# About this task:
How many lines in the listing below hold the word "each"? Answer with the number only.
---------- Supplied entries
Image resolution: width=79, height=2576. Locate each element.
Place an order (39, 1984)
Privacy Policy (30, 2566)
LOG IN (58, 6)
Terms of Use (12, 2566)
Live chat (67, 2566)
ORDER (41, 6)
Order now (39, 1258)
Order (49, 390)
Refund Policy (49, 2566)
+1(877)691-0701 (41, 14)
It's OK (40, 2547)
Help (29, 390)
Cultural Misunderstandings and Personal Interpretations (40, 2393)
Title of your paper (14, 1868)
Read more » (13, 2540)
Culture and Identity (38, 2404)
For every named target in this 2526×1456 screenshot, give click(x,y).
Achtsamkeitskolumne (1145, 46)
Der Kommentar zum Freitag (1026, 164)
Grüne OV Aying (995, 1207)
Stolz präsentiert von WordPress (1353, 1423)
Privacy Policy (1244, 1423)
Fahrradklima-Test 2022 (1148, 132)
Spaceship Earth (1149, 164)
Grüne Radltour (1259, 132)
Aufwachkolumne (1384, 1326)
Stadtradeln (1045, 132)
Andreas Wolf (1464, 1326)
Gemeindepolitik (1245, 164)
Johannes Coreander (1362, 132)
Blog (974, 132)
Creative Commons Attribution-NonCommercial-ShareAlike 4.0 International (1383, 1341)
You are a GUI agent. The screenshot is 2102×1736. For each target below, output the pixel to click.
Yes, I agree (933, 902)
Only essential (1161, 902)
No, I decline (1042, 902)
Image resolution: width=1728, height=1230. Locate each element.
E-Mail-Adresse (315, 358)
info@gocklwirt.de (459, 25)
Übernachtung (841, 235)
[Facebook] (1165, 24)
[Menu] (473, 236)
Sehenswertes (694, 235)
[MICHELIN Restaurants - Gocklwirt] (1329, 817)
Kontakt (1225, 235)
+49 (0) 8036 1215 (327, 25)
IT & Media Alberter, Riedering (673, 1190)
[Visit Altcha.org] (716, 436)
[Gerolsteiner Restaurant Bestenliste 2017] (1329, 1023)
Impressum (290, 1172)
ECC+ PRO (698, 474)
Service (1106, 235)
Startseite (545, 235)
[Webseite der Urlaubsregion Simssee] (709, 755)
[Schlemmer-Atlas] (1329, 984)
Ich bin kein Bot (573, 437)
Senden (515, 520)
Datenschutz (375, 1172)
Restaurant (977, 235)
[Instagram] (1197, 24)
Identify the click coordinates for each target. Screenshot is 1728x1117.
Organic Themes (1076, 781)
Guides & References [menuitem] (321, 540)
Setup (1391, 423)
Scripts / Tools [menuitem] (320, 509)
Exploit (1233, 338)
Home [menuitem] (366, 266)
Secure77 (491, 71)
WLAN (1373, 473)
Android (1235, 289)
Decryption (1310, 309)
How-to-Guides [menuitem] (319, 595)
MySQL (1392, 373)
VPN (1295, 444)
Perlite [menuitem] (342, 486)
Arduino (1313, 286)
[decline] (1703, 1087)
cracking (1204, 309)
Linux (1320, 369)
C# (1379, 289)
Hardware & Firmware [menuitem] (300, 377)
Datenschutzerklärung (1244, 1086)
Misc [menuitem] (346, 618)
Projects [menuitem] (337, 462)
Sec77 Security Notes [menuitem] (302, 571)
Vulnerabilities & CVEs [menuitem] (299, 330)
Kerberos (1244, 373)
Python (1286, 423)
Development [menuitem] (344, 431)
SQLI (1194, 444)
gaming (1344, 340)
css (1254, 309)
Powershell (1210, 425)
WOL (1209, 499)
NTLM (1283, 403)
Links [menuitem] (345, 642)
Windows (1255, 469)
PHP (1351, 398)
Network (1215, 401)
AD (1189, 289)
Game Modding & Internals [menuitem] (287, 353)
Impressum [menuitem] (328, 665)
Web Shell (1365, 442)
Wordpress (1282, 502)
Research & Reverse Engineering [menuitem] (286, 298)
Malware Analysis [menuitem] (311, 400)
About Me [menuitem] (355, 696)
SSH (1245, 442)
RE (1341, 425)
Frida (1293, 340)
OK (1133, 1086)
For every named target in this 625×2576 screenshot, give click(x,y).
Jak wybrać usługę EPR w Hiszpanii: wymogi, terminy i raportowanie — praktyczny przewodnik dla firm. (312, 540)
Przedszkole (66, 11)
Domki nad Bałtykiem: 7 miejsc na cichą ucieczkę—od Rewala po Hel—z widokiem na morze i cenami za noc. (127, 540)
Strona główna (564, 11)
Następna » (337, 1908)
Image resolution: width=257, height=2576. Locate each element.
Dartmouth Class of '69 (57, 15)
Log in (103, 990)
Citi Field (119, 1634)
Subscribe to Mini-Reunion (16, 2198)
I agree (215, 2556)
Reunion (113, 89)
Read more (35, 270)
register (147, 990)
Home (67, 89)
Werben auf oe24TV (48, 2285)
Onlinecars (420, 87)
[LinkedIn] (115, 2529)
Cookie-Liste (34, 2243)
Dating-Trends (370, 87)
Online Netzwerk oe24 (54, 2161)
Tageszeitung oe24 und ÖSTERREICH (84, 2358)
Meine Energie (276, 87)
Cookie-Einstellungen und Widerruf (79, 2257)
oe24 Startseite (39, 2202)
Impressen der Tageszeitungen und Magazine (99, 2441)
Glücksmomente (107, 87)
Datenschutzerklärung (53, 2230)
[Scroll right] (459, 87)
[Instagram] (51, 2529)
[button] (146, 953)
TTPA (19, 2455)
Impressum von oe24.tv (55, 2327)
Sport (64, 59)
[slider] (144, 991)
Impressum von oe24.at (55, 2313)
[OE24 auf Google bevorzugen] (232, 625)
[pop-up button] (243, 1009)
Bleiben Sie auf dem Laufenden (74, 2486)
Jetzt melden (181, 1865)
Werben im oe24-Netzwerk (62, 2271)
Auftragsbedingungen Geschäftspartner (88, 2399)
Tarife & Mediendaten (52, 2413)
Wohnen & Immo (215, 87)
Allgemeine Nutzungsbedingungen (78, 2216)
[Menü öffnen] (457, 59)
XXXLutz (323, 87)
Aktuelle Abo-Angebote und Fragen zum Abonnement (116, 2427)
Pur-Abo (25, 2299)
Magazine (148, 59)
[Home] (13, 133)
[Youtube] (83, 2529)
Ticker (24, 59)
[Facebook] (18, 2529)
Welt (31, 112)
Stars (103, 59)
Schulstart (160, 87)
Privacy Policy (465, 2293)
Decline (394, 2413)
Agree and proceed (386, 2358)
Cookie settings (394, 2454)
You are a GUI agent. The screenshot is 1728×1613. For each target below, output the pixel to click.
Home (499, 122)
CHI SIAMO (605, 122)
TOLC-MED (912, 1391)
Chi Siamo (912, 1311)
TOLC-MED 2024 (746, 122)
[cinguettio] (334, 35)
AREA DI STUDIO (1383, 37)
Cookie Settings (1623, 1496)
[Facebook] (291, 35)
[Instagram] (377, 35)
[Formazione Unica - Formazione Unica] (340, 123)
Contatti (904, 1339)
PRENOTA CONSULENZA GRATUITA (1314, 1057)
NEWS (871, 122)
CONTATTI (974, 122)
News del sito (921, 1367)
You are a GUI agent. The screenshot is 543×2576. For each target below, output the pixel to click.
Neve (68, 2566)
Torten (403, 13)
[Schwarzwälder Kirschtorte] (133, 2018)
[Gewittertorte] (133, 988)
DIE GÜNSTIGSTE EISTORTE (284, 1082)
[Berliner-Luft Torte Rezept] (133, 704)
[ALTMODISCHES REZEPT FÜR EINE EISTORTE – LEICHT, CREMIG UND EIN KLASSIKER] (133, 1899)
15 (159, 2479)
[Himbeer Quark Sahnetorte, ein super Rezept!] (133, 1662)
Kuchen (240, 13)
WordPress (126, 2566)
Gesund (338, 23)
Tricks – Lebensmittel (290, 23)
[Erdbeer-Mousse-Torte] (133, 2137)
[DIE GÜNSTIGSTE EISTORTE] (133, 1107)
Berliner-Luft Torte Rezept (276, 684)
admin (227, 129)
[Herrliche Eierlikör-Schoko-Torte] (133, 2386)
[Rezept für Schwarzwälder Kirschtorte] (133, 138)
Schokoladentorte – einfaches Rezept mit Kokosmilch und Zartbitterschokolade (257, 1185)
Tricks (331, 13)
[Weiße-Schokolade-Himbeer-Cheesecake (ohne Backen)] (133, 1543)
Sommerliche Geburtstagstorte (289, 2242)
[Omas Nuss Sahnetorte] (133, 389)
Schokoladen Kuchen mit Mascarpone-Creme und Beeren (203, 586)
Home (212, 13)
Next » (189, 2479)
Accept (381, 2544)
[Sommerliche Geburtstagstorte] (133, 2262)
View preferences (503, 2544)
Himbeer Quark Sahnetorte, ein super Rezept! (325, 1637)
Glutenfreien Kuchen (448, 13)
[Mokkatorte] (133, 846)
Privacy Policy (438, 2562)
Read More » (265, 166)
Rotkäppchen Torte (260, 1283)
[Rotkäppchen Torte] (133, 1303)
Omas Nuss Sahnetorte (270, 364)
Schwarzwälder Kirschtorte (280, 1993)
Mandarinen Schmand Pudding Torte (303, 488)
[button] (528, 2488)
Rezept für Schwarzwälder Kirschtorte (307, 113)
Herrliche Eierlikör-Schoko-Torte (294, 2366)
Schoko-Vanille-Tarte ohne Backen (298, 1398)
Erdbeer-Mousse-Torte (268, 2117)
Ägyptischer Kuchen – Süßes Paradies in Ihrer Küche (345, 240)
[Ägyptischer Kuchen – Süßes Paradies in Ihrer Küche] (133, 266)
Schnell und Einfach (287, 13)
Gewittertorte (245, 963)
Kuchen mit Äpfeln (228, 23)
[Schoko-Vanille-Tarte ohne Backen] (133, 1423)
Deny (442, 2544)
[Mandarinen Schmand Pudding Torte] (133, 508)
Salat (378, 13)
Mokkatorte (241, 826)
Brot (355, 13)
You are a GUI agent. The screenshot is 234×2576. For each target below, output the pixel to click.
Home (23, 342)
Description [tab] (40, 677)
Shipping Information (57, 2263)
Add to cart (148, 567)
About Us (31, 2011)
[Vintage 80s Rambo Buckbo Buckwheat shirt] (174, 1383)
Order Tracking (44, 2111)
--------------------
# Solution to the problem:
8